Classic DACB Collection

All articles created or submitted in the first twenty years of the project, from 1995 to 2015.

Moffat, Robert (A)

1795-1883
Presbyterian
South Africa

Robert Moffat

Pioneering British missionary.

He began his career with the London Missionary Society (LMS) among the Khoikhoi of Namaqualand in South West Africa (1817), but soon moved to the northern Cape Colony to live among the Tlhaping. In 1824 he founded a station at Kuruman, which long served as the northernmost European outpost in South Africa. Moffat became an unofficial diplomatic agent between Europeans and northern peoples and used his local prestige to help launch new missions in all directions. In 1829 and 1835 he visited the Ndebele king Mzilikazi - then in the Transvaal - and established a life-long friendship. In 1854 he was the first European to visit Mzilikazi in Matabeleland, where the Ndebele had settled in c.1840. Later he helped to found a permanent LMS mission among the Ndebele (1859-60). Moffat travelled widely within South Africa, but always retained his headquarters at Kuruman. He retired in 1870. His prodigious linguistic work made Tswana one of the first Bantu languages to be reduced to writing.

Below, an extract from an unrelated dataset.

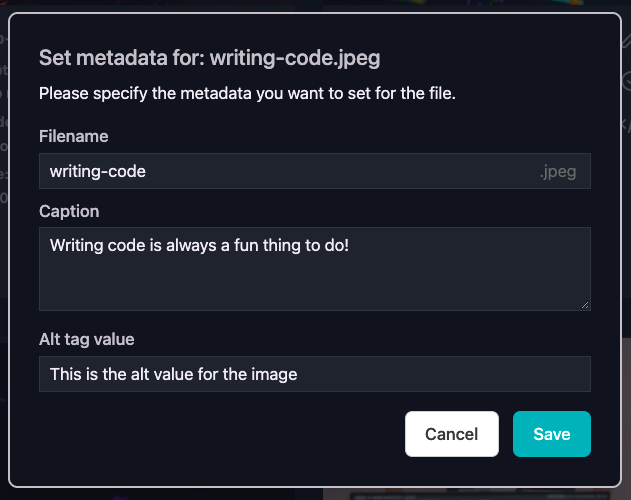This screenshot has height=500, width=631.
Task: Focus the Caption text area
Action: (315, 269)
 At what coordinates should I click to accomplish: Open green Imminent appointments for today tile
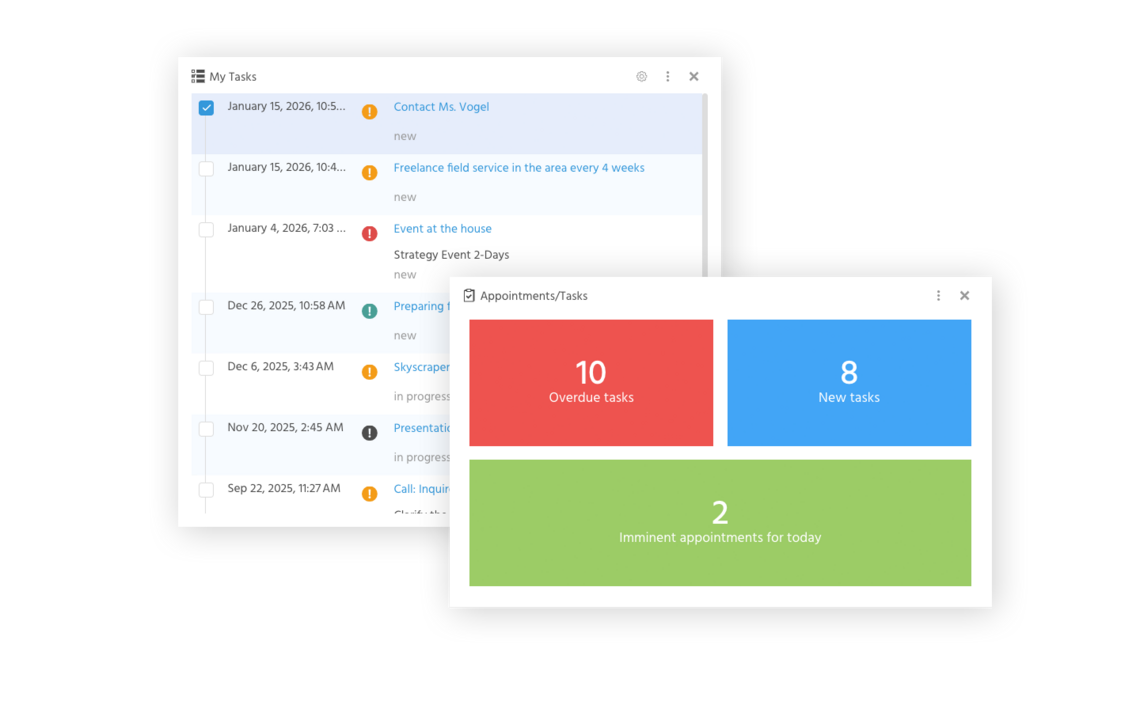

Mark R. Lipschutz and R. Kent Rasmussen


Bibliography

Northcott, Cecil. Robert Moffat. London: Lutterworth Press, 1961.

Dictionary of South African Biography, 4 vols. Cape Town, Durban: Human Sciences Research Council, 1968-81.

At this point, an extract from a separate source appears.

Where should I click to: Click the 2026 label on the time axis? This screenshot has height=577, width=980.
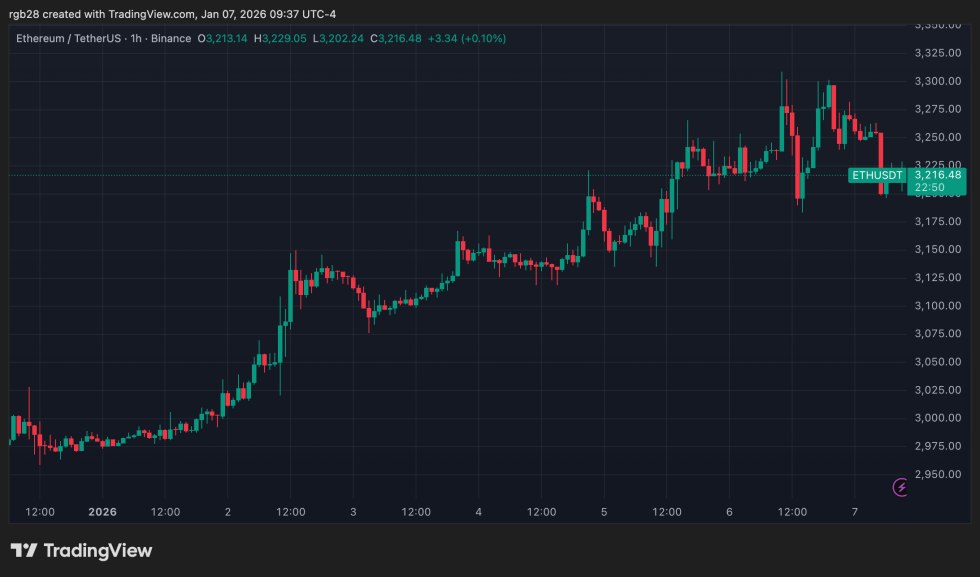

Dictionary of National Biography. Main Dictionary to 1900, 22 vols.; Twentieth Century D.N.B., 5 vols. London: Oxford University Press, 27 volumes, 1885-1950.

Tabler, E. C. Pioneers of Rhodesia. Cape Town: C. Struik, 1966.

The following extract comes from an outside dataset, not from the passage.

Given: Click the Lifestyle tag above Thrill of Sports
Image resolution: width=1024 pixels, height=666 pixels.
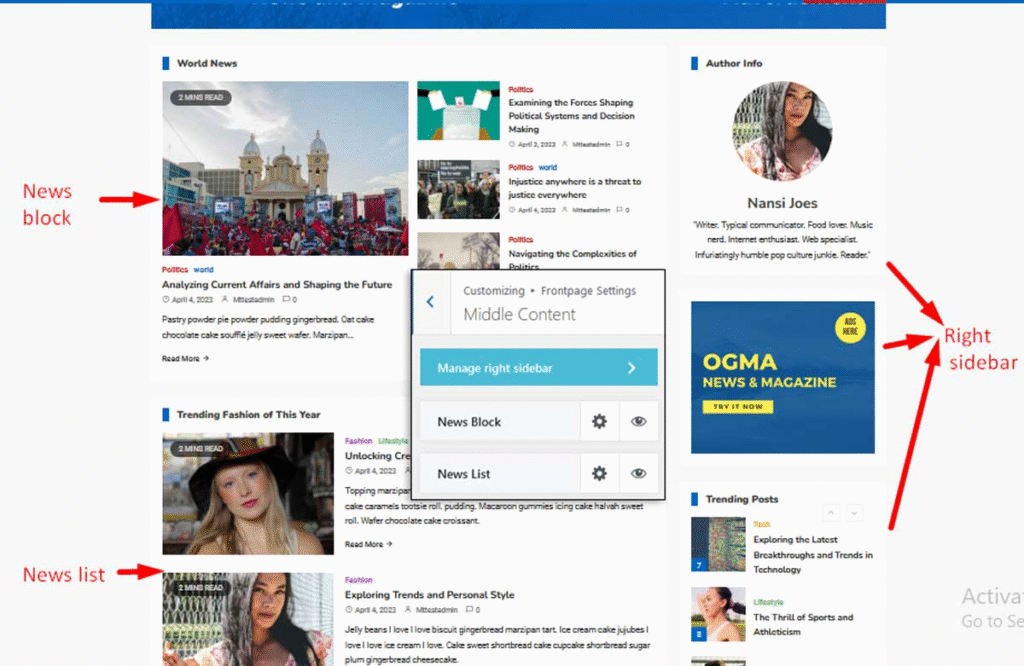Looking at the screenshot, I should coord(768,603).
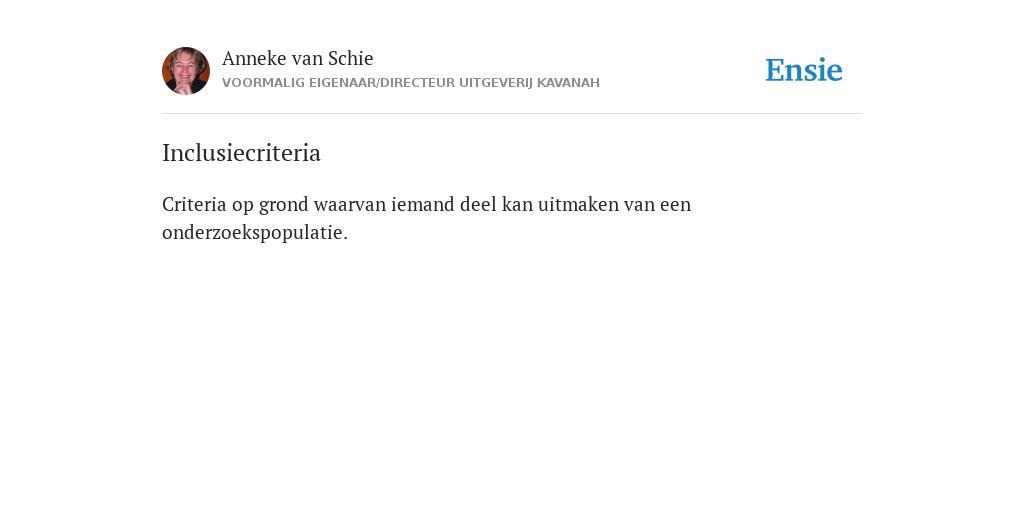
Task: Click the horizontal divider below the author header
Action: (512, 114)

——–. Pioneers of South West Africa and Ngamiland, 1738-1880. Cape Town: A. A. Balkema, 1973.

Legassick, Martin. “The Griqua, the Sotho-Tswana, and the Missionaries, 1780-1840.” Ph.D. Dissertation, U.C.L.A., 1969.

Rasmussen, R. Kent. Migrant Kingdom: Mzilikazi’s Ndebele in South Africa. London: Rex Collings, 1978.

——–. Historical Dictionary of Rhodesia/Zimbabwe. Metuchen: Scarecrow Press, 1979.


This article is reproduced, with permission, from Dictionary of African Historical Biography, 2nd edition, copyright © 1986, by Mark R. Lipschutz and R. Kent Rasmussen, University of California Press, Berkeley and Los Angeles, California. All rights reserved.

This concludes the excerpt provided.